- _INFORMATION SUPPLIED_:
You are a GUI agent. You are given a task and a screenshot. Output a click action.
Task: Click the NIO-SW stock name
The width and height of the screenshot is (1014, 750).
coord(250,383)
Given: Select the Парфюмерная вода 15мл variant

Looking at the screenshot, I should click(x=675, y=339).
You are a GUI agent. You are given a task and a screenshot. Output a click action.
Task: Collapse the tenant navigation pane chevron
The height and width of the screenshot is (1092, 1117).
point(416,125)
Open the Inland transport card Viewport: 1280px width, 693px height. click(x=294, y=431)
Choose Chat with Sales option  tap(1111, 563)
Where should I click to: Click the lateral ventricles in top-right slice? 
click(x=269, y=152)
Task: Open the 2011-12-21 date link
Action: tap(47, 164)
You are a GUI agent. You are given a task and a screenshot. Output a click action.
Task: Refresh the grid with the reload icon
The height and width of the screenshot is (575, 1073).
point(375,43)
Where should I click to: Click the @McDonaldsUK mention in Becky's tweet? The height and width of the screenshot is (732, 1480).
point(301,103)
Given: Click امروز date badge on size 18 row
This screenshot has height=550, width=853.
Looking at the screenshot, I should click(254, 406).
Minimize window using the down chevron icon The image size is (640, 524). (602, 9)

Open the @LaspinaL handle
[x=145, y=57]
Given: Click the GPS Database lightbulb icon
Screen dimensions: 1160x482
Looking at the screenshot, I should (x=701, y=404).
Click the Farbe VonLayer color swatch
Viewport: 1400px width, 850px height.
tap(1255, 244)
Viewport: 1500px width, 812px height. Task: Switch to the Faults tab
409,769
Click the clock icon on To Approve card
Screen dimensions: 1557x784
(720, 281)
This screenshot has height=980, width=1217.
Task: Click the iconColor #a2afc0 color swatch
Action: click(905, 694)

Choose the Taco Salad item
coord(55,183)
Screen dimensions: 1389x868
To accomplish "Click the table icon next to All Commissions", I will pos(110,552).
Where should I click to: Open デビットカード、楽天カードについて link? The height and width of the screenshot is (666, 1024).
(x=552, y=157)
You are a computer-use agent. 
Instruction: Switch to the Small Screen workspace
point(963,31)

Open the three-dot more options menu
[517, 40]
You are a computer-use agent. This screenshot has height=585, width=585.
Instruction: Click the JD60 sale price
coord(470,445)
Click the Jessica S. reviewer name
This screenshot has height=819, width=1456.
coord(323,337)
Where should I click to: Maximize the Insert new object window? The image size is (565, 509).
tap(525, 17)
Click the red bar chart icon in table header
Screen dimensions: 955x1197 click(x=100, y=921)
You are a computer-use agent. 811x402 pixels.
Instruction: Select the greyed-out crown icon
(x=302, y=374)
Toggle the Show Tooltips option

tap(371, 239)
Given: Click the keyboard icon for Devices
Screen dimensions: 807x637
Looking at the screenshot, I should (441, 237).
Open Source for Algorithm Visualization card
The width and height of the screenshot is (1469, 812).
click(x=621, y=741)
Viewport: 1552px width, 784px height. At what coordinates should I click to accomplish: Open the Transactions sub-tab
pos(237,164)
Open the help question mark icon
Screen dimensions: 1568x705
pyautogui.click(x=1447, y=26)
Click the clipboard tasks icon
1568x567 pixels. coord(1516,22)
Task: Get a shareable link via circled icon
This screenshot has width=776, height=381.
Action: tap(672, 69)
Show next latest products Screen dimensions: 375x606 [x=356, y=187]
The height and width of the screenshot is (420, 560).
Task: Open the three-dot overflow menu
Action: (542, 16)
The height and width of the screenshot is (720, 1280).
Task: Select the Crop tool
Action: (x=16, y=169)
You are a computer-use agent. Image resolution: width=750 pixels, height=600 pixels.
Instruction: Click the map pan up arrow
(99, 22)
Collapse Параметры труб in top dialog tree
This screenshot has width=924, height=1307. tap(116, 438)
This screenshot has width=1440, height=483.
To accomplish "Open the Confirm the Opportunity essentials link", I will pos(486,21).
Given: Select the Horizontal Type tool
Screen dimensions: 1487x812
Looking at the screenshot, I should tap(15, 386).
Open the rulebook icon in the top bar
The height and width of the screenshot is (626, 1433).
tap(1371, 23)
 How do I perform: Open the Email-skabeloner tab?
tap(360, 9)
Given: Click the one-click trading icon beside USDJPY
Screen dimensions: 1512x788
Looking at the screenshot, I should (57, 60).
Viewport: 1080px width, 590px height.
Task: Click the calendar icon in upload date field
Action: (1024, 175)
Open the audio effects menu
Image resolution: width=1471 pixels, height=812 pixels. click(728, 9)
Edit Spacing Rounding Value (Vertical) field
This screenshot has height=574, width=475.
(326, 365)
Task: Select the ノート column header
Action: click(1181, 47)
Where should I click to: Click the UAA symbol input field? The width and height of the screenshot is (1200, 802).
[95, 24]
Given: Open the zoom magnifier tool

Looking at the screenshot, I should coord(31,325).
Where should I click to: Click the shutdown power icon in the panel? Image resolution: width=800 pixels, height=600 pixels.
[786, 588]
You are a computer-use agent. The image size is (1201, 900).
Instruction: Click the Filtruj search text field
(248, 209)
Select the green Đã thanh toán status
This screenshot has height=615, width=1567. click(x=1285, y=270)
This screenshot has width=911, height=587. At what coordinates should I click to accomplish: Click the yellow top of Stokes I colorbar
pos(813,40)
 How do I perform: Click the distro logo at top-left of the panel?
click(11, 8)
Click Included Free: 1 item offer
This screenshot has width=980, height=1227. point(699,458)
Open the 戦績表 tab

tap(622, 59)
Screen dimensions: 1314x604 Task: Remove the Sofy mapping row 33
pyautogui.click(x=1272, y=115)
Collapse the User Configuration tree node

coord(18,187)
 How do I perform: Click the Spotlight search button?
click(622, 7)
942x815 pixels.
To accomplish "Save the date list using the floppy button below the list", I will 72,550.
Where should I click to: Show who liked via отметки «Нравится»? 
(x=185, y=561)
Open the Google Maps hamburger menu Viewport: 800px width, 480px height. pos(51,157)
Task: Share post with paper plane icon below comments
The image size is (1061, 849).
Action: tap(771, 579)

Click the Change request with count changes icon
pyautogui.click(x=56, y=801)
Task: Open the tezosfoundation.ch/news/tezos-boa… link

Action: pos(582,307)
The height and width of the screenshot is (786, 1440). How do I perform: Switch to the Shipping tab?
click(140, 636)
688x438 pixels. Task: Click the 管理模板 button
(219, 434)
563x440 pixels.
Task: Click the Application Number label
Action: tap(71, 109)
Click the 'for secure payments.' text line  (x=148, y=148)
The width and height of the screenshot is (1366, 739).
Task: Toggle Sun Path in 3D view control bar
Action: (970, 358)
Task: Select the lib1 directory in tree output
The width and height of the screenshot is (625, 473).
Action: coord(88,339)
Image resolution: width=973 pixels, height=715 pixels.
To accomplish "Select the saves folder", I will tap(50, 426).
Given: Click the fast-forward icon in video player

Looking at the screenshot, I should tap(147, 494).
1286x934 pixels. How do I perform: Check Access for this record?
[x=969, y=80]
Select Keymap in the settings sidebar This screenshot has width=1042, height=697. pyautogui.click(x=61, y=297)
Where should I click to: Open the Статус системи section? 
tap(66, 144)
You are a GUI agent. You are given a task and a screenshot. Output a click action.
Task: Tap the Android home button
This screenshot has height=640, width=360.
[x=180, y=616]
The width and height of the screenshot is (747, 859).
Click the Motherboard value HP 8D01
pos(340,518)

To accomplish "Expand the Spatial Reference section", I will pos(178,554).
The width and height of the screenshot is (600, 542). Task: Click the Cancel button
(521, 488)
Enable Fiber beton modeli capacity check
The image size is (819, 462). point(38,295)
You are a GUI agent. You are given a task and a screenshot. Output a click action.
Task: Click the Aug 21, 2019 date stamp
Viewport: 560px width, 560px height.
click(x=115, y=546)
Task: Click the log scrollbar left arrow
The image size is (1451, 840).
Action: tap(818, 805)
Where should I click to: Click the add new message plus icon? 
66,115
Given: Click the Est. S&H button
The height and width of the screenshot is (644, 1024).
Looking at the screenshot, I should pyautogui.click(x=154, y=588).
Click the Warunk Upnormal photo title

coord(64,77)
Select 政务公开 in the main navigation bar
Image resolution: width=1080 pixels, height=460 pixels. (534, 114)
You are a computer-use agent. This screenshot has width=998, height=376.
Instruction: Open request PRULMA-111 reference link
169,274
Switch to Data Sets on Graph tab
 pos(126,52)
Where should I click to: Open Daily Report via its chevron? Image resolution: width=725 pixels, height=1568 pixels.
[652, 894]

- _DIRECTIONS_: Your answer should consist only of the lines above between the line holding "Screen dimensions: 1512x788" and the line holding "Edit Spacing Rounding Value (Vertical) field", inclusive, each transcribed exactly.

- _SOLUTION FOR THIS PROBLEM_:
Screen dimensions: 1512x788
Looking at the screenshot, I should (57, 60).
Viewport: 1080px width, 590px height.
Task: Click the calendar icon in upload date field
Action: (1024, 175)
Open the audio effects menu
Image resolution: width=1471 pixels, height=812 pixels. click(728, 9)
Edit Spacing Rounding Value (Vertical) field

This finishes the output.